**Trecho fornecido**

○ ○ ○

A volta ao passado da aids no Brasil

O quadro atual da resposta brasileira a epidemia de aids é um dos mais preocupantes desde o início da doença nos anos 1980. Os medos daquela época parecem ressurgir traiçoeiros e mais ameaçadores. Vivemos hoje as maiores taxas de aids (não de HIV) entre homens.

 

Foto: Adair Gomes/Fotos Públicas (01/12/2014)
Foto: Adair Gomes/Fotos Públicas (01/12/2014)

Em algumas regiões do Brasil, como o Rio Grande do Sul, há uma epidemia generalizada com taxas de letalidade alarmantes. Os estados da Amazônia, Rio de Janeiro e Santa Catarina estão seguindo pelo mesmo caminho. Um dos maiores problemas no enfrentamento da doença é a ação dos governos, entre eles o federal, não admitindo o tamanho do problema e vendendo o falso panorama de que ‘tudo está resolvido’.

Apesar de o Unaids (Programa das Nações Unidas para o HIV/Aids) evidenciar a importância do financiamento público para as ações da sociedade civil na luta contra a aids, vivemos uma das piores fases neste campo, com muitos problemas burocráticos. Projetos aprovados há quase dois anos ainda não tiveram seus recursos repassados e a burocracia para a celebração de convênios com ONG está cada vez maior, impedindo atividades e restringindo ações.

Na área da prevenção assistimos a medicalização das pessoas. Todas as novidades neste campo são bem-vindas, mas falta uma campanha que informe à população sobre a existência da profilaxia pós-exposição sexual (PEP), disponível no SUS desde 2010.

○ ○ ○

**Objetivo da tarefa**
Dê continuidade ao texto sobre a resposta brasileira à aids, começando logo após a última frase apresentada.

**Dados coletados**
○ ○ ○

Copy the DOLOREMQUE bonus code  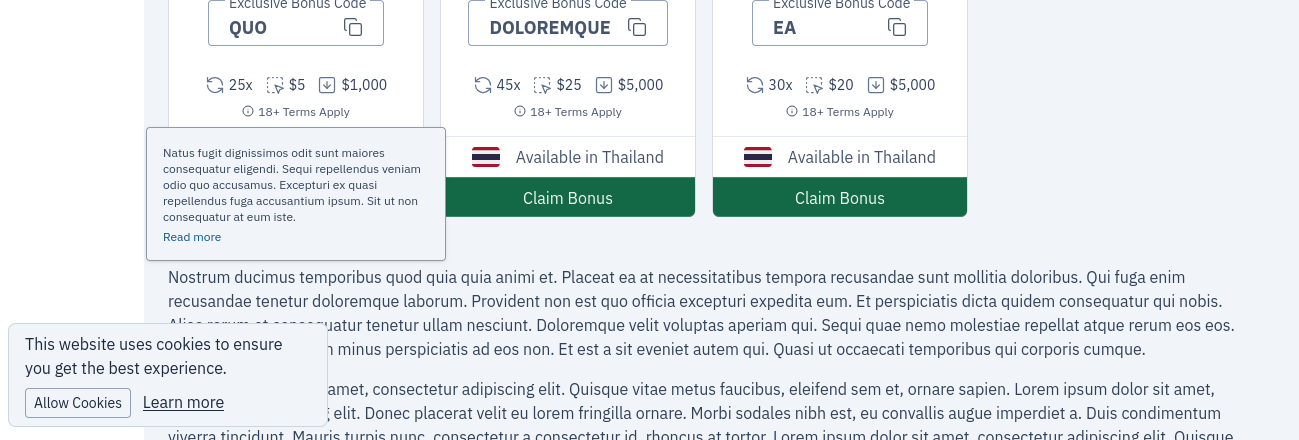(637, 28)
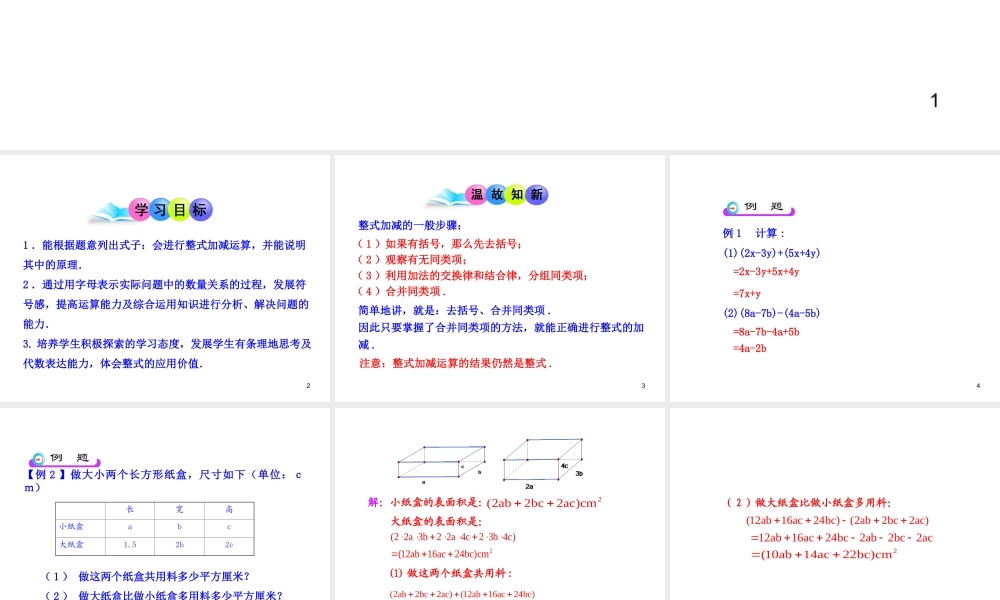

○ ○ ○

**Resultado da tarefa**
O Departamento de DST, Aids e Hepatites Virais salienta com entusiasmo a chegada da profilaxia pré-exposição (já aprovada há anos nos EUA), mas até agora não há um anúncio claro para a adoção desta estratégia. É necessário investir na promoção de outras tecnologias e pesquisas comportamentais que visem entender os processos de riscos e infecção.  Nos preocupa o aumento das DST e as dificuldades de acesso a medicamentos, informações e tratamento.

No campo da assistência, muitos estados enfrentam enormes desafios na referência e contra referência, há problemas até na regulação de encaminhamentos de pacientes. O diagnóstico tardio também dificulta a luta contra aids, há muitos óbitos por falta de perícia dos profissionais de saúde.

Isso contrasta com pesquisas em países desenvolvidos, onde há evidências de que a expectativa de vida das pessoas que adquiriram o HIV por via sexual e foram diagnosticadas oportunamente é similar àquela das pessoas sem HIV. Morrem mais de 12 mil pessoas por ano em decorrência da aids no Brasil.

As inovações ainda demoram a serem inseridas no cotidiano dos pacientes. Eles sofrem com a angustia do adoecimento e lutam pela vida. O 3 em 1, por exemplo, foi aprovado pela FDA  em 2006. E em 2011, o Encontro Nacional de ONGs/Aids já pedia sua inclusão.

Diversos países estão dando preferência a uma primeira linha de tratamento mais eficaz e com menor risco de efeitos colaterais, baseada nos inibidores de integrasse, como o raltegravir e o dolutegravir. Só agora o Brasil vai a incorporar o dolutegravir na grade de medicamentos, mas ainda como terapia de resgate.

O combate a essa epidemia não está somente no campo da saúde: ele se dá também na área dos direitos humanos, da luta contra o estigma e discriminação. E neste sentido o Brasil abandonou a digna trajetória que vinha percorrendo. Ter HIV no Brasil significa sofrer discriminação.

Reconhecer e implementar o direito à saúde para todos os brasileiros, incluindo as populações-chave só será possível com uma política com base nos direitos humanos, que este governo ainda deve abraçar. Por isto recentemente o 2ª Fórum Latino-americano e do Caribe, reunido no Rio de Janeiro em agosto deste ano e posteriormente o Unaids acrescentaram metas de tratamento conhecidas como 90-90-90. A discriminação nutre a epidemia, e por isto deve ser combatida desde o campo da saúde.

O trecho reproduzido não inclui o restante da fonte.